Pre-eclampsia can be dangerous for both mother and baby, and is the cause of around 1 in 8 stillbirths in the UK. A woman with pre-eclampsia develops high blood pressure – or hypertension – in pregnancy and also has protein in her urine.
Pre-eclampsia can only be cured completely by delivering the baby and the placenta. This means that some babies have to be born prematurely and so are at risk of short-term complications and lifelong disabilities. It is vital that we find new treatments for pre-eclampsia so that we can prevent mothers and babies from becoming unwell, and reduce the number of babies dying before or shortly after birth.

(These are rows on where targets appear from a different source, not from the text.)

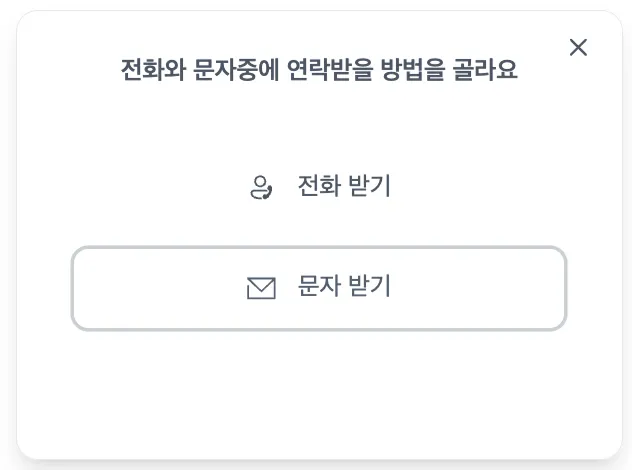Tap the mail icon beside 문자 받기
This screenshot has width=632, height=470.
(261, 288)
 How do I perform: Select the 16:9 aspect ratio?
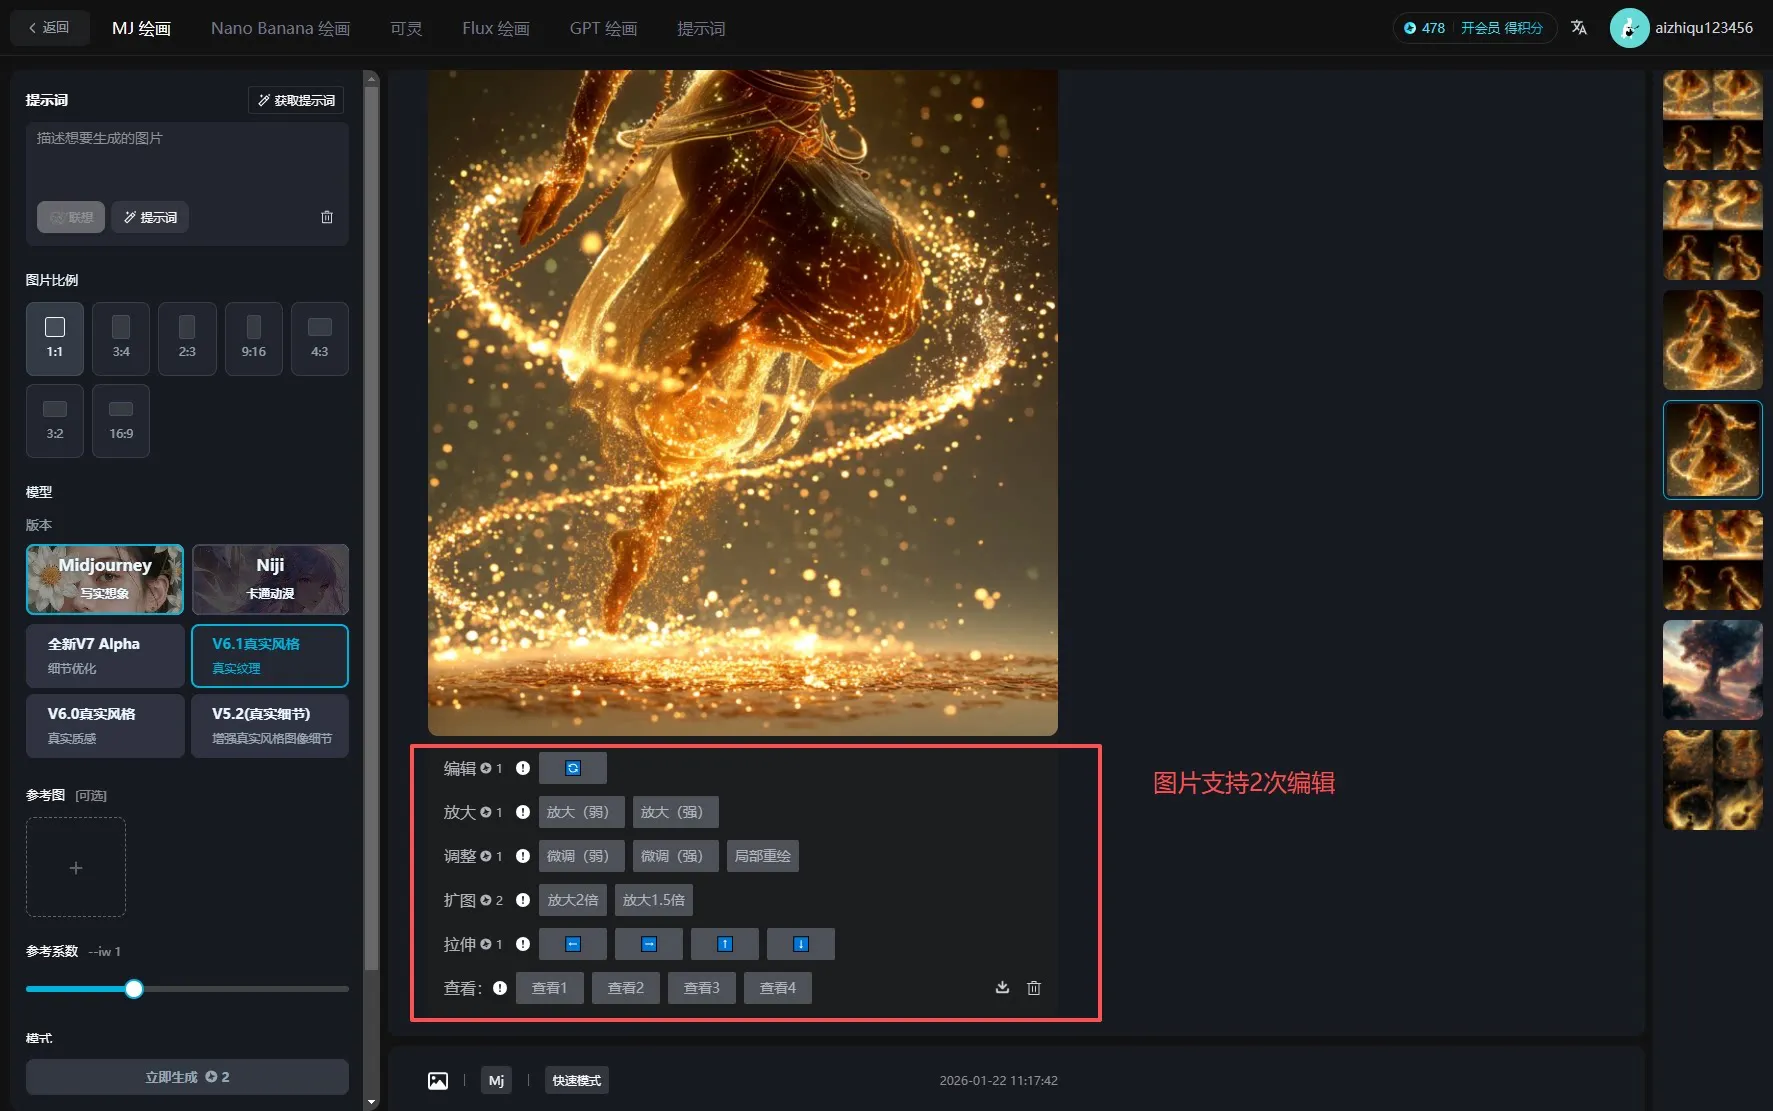click(121, 421)
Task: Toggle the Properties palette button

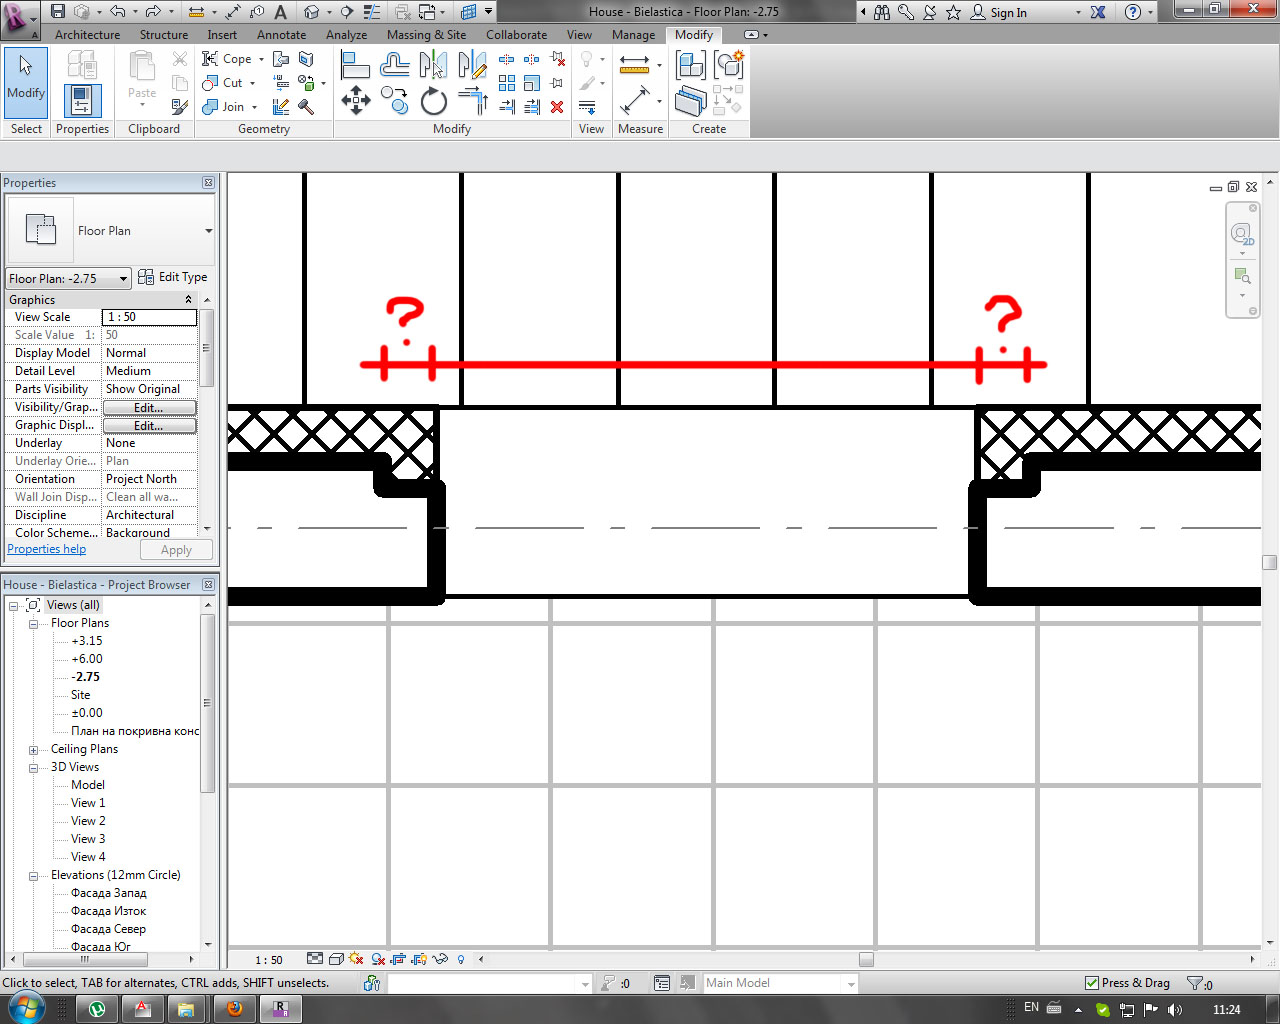Action: pos(82,101)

We think that pre-eclampsia happens because the blood vessels that supply the placenta do not develop properly, which prevents the placenta from getting enough oxygen and nutrients. This can cause problems for the baby and can also make the mother’s arteries behave abnormally leading to high blood pressure. Finding new treatments that improve blood pressure control in pregnancy may therefore lead to better outcomes for women with pre-eclampsia.
What’s happening in this project?
Blood pressure is controlled by the contraction and relaxation of small blood vessels in the body, a process that is coordinated by a series of ion channels (proteins that are embedded into the wall of cells, forming a passageway for things to move in and out). Our researchers think that one particular ion channel, called a BKCa channel, helps to relax blood vessels in pregnant women, including those with pre-eclampsia. Now, they want to find out more.
HBD-2 and neolignan-1 are molecules that can cause the BKCa channel to open; they have been shown to relax blood vessels and reduce blood pressure in animals. In this project, Tommy’s researchers will be working in the lab to find out if these treatments can relax blood vessels taken from pregnant women (with and without pre-eclampsia) at the time of caesarean section. The team will also give these drugs to pregnant animals with high blood pressure to find out whether they can reduce blood pressure without harming their babies.
What difference will this project make?
This project will show us whether drugs that act on the BKCa channel could be effective, safe treatments for pre-eclampsia. If the work is successful, the next step would be to carry out a clinical trial in women with pre-eclampsia. This could lead to the development of urgently needed treatments for these women that can improve outcomes for both mother and baby and reduce the risk of stillbirth.